SET TASKS -
A) Repeat the passage about Willie's war service word for word, from "In August 1914, with" up to and including "7th Sept 1917.".
B) According to the passage about Willie's war service, on what date was Willie discharged?
C) Write the next part of the account of Willie's war service, picking up after its last sentence.
**** QUOTED TEXT
Irish-British politics were coming to a head at this time, and Willie
would’ve felt the effects of the so-called “Curragh Mutiny” in March 1914, when
many senior officers resigned to avoid disobeying orders from Westminster as,
according to his daughters, and going by the address to him on a post card from
his brother Harry in April 1914, to the “Officers Mess”, Willie – now a
corporal - was an orderly for the officers, or maybe even a “batman”.
In August 1914, with the declaration of war, Willie and the 1st
Battalion were deployed directly from Britain to the Western Front, and remained
there for the rest of his war, battle after battle – La Cateau, Marne,
Messines, (he was wounded for the first time in Sept 1916), Aisne, Ypres, and
finally for Willie, the Arras campaign through the middle of 1917, when again
he was wounded, this time badly, to be classified “392 (xvi)”.
Para 392
(xvi) in Kings Regulations for the Army states - “No longer physically fit for
war service.. (and if Abroad).. “Sent home for discharge.” Willie’s discharge
came on the 7th Sept 1917.
********
**** SUPPLIED INFORMATION
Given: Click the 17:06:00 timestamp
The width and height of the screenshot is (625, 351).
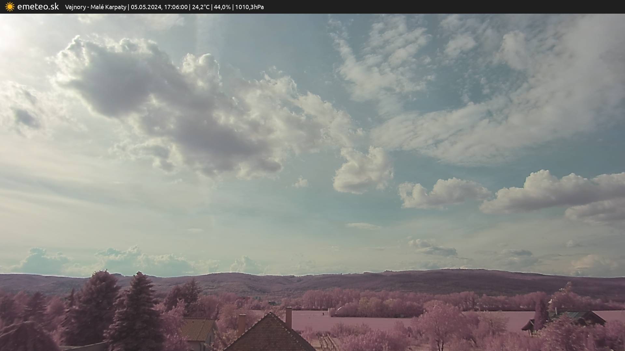Looking at the screenshot, I should pyautogui.click(x=176, y=7).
********
EXPECTED RESULTS -
A)
In August 1914, with the declaration of war, Willie and the 1st
Battalion were deployed directly from Britain to the Western Front, and remained
there for the rest of his war, battle after battle – La Cateau, Marne,
Messines, (he was wounded for the first time in Sept 1916), Aisne, Ypres, and
finally for Willie, the Arras campaign through the middle of 1917, when again
he was wounded, this time badly, to be classified “392 (xvi)”.
Para 392
(xvi) in Kings Regulations for the Army states - “No longer physically fit for
war service.. (and if Abroad).. “Sent home for discharge.” Willie’s discharge
came on the 7th Sept 1917.

B) 7th Sept 1917

C)
His daughters said that their father finished up with no less than
seven bayonet wounds, and had to be tended all the rest of his life with
special dressings, but despite this, he could never get a war pension, because
it was deemed that his wounds weren’t severe enough!
Late in 1921,
back home in Shepton Mallet, Willie married Rosina Carter, a domestic servant,
the daughter of a local quarryman, and in time they had two girls, the four of
them living in Garston St in the town for most of their lives, with Willie also
working as a quarryman, but continually affected by his war wounds.
Right
through the late 20’s, and the 1930’s, Willie always kept in touch with his
brother Harry, who had emigrated to Adelaide, only to be stranded there by the
Depression and then WW II. But each week Willie faithfully took out a Pools
ticket, swearing that if he ever won he would bring Harry and his family “back
home”.
His
daughters told the story that during the second war their father, with bitter
memories of his own war, always kept a revolver and several bullets in the
house, and swore that if the Germans ever invaded he would not allow his girls
to fall into their hands.
His wife Rosina tended his wounds – a constant need as he got older - right through until her death in early 1962, and for the next five years this task was taken over by his daughters, until his own death in 1967. Today Willie and Rosina are buried together in the Shepton Mallet cemetery, overlooking their town.